難易度は学校によって大きく異なります。有名校は帰国生入試の過去問集が出ていますから、それらを活用して学習しましょう。
帰国子女の中学受験における英語での面接
1対1の個別面接では、面接官から提示されたテーマについて深く質問されることが多い傾向があります。論理的な思考力や自己表現力が求められます。
また、複数の受験生が一緒に面接を受け、ディスカッション形式で進行することもあります。グループディスカッションでは、他の生徒との協調性やリーダーシップ、発言のタイミングなどが評価されます。
いずれも面接官は基本的に英語で話し、面接も英語がメインで進められることがほとんどです。模範的な回答を丸暗記するのでは対応しきれません。
単純に「英会話ができる」だけでなく、自分の意見をまとめ、わかりやすく伝える力が重視されます。事前に面接のスタイルを把握し、それに応じた対策を講じることが必要です。
帰国子女と英語対策のまとめ
帰国子女が中学受験に向けて行う英語対策は、英語力を強みとして最大限に活かすための重要な要素です。単なる言語力だけでなく、論理的な構成力や異文化での経験を活かした自己表現力が求められます。

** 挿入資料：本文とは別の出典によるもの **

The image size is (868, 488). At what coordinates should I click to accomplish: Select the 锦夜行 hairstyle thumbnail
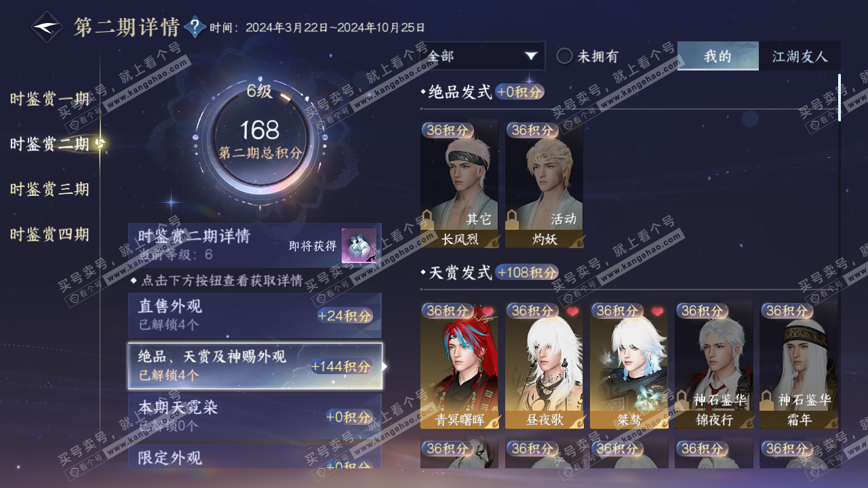713,365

いずれにしても、中学受験は帰国子女に限らず難しいものですし、一般的な勉強だけでは対応しきれない面があるのも事実です。
海外在住時から利用できるオンライン家庭教師や、帰国してからは帰国生入試に強い塾などを上手に活用し、効率的に受験勉強をするのがおすすめです。そして、海外生活で得た「生きた経験」を、ぜひ今後のスクールライフに活かしてほしいなと思います。